But, the big question for many buyers would be to arrange the 20% of down payment which they have to pay today. How can you manage "present" down payment that for a home bought for "future" with price based upon your future income growth?
TIPS FOR ARRANGING THE MONEY
- SAVE, SAVE and SAVE : Save and invest towards the goal when it is atleast two years away. Traditional saving instruments may not grow the money faster, you should look at non-traditional ways like high growth mutual funds or share trading. It may be risky. Some builders like CMRS Group offers you investment option in property to invest with minimal guaranteed returns of 60% in two years. These can grow your money faster and get your prepared for down payment.

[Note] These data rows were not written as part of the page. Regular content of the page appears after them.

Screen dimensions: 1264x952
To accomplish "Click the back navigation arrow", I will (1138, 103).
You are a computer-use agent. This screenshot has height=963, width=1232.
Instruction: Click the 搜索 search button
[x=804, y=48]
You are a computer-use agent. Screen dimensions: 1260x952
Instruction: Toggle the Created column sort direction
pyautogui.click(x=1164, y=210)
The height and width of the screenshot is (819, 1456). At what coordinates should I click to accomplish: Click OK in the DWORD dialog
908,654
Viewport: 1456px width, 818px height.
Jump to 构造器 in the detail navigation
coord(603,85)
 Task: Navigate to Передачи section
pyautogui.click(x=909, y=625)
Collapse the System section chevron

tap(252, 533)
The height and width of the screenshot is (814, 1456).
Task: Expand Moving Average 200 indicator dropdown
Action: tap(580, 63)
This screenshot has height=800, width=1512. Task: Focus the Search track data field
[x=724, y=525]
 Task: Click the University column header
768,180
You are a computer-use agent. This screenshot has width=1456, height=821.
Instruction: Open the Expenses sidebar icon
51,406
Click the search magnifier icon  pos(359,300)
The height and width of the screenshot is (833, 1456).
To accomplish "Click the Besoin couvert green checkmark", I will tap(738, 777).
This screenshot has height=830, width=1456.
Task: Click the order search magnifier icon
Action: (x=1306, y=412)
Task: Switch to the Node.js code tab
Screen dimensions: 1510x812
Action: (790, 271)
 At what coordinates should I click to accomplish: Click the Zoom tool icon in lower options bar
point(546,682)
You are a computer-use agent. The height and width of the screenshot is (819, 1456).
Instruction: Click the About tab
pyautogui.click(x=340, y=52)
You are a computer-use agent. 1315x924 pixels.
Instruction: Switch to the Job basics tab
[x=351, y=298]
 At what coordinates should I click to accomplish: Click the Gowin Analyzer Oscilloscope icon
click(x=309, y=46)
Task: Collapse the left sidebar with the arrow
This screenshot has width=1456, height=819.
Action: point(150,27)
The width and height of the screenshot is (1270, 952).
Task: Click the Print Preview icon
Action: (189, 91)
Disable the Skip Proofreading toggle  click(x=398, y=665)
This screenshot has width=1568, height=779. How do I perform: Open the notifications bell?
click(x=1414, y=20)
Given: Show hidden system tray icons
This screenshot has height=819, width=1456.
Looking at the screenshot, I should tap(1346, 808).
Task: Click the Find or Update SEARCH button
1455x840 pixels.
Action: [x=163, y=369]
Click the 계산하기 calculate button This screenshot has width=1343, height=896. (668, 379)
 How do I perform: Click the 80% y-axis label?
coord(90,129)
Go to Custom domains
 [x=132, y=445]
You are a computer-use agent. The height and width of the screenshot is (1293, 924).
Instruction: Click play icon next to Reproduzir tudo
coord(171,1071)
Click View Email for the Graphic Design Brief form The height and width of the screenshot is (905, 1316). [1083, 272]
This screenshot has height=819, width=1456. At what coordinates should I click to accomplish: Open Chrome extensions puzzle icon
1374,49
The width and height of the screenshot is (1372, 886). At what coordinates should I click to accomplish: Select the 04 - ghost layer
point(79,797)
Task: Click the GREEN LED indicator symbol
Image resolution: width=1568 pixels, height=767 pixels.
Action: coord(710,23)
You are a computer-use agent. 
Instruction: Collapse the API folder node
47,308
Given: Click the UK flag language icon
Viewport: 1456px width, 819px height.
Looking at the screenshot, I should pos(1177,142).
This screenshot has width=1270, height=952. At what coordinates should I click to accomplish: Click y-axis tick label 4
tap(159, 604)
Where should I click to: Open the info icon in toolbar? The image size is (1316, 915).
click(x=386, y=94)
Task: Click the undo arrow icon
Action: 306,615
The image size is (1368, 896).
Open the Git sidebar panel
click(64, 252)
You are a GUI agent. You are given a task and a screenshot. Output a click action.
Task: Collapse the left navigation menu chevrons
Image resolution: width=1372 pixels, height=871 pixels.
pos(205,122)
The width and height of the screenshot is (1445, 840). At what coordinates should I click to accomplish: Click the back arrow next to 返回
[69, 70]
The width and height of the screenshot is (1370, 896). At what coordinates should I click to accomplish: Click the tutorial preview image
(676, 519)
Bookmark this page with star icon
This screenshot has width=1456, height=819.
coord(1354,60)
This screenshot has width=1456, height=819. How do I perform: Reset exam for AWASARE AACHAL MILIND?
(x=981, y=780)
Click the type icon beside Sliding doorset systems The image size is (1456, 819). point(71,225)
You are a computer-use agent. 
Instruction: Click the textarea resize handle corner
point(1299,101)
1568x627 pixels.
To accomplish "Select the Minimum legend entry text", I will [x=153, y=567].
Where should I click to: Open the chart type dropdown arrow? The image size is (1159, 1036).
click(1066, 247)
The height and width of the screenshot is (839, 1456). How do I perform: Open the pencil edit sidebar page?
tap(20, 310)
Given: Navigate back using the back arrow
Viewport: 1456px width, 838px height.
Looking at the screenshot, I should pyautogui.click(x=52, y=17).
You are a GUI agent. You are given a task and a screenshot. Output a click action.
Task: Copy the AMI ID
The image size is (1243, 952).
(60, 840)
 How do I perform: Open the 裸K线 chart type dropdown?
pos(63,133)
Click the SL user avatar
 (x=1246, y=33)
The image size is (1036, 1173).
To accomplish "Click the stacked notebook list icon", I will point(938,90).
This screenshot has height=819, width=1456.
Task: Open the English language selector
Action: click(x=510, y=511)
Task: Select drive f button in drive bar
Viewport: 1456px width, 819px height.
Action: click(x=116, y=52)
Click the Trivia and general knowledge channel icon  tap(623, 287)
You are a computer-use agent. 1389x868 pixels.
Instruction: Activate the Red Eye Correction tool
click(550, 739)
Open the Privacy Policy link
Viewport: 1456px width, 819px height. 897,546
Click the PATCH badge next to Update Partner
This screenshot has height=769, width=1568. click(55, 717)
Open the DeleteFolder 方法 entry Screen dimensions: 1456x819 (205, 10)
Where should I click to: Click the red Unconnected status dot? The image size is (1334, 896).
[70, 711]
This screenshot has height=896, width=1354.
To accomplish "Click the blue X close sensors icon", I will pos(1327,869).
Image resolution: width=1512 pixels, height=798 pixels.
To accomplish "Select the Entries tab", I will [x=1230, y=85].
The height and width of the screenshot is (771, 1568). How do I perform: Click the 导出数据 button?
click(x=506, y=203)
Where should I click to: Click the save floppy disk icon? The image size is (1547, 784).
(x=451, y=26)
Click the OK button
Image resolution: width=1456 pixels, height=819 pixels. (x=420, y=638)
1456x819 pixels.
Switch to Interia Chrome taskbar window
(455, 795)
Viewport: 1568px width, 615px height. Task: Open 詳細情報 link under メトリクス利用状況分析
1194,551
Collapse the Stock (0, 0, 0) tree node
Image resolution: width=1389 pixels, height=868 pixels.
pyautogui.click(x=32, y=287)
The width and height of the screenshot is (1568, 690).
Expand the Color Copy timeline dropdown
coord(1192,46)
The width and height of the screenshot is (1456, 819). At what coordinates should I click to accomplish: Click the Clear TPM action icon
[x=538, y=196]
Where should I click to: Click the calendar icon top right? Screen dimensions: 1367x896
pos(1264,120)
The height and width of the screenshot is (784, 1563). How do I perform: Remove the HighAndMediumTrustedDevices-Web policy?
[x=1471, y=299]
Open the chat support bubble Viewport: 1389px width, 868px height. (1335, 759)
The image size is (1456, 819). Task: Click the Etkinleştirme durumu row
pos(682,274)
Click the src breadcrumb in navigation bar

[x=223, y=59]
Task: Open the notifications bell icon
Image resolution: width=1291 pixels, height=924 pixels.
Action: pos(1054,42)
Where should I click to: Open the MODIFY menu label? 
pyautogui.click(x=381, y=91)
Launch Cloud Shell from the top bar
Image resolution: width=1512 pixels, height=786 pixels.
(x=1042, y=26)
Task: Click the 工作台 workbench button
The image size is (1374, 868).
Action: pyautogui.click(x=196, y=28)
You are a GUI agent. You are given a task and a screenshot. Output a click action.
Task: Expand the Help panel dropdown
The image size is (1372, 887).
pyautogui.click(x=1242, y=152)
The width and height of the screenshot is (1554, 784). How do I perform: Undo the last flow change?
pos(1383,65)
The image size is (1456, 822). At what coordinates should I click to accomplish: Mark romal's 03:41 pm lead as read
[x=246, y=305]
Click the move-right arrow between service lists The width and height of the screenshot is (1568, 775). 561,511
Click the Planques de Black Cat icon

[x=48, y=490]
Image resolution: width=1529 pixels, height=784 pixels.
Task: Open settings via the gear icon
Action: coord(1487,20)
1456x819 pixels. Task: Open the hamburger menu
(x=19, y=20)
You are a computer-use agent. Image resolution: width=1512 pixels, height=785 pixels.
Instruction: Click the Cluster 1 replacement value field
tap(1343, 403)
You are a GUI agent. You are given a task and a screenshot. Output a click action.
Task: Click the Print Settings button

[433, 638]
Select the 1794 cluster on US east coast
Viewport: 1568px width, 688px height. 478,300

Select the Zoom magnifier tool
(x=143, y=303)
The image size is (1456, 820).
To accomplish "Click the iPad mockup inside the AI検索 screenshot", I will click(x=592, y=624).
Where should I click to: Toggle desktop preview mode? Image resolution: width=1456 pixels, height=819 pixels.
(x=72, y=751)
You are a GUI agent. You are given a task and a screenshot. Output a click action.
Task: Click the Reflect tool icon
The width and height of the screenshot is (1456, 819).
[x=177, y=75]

- LIQUIDATE WHAT YOU HAVE : You should look at monetising your liquid assets like fixed deposits or other short-term investments like mutual funds and stocks first before touching your long term investments like real estate and gold. You should try to get maximum funds out of liquidating investments but always remember to keep some savings for contingencies.
- BORROW WHEN YOU CAN : You should borrow against your property, life insurance policies, jewellery, fixed deposits, mutual funds, stocks or even your retirement-oriented investments including public provident fund (PPF) and employees' provident fund (EPF). Partial withdrawal can also be considered in case of EPF. The best option could be borrowing against your life insurance policy, because you can benefit in terms of lower interest rate and an easy repayment schedule.
- LOAN FROM HIDDEN SOURCES : You can take money from friends and family for short term, though it could be small but would be very helpful as it generally does not carry any interest. Also, many employers offer soft loans (salary advance) to their employees. It comes at very low cost with respect to other loans due to zero or reduced rate of interest.
- TOP UP OR OVERDRAFT : Many banks offer over draft facility to salary account and Some banks offer soft loans or top-up loans to bridge the gap and reduce the margin money requirement. However, these top-up arrangements come at much higher interest rates and borrowers should be careful while going in for them.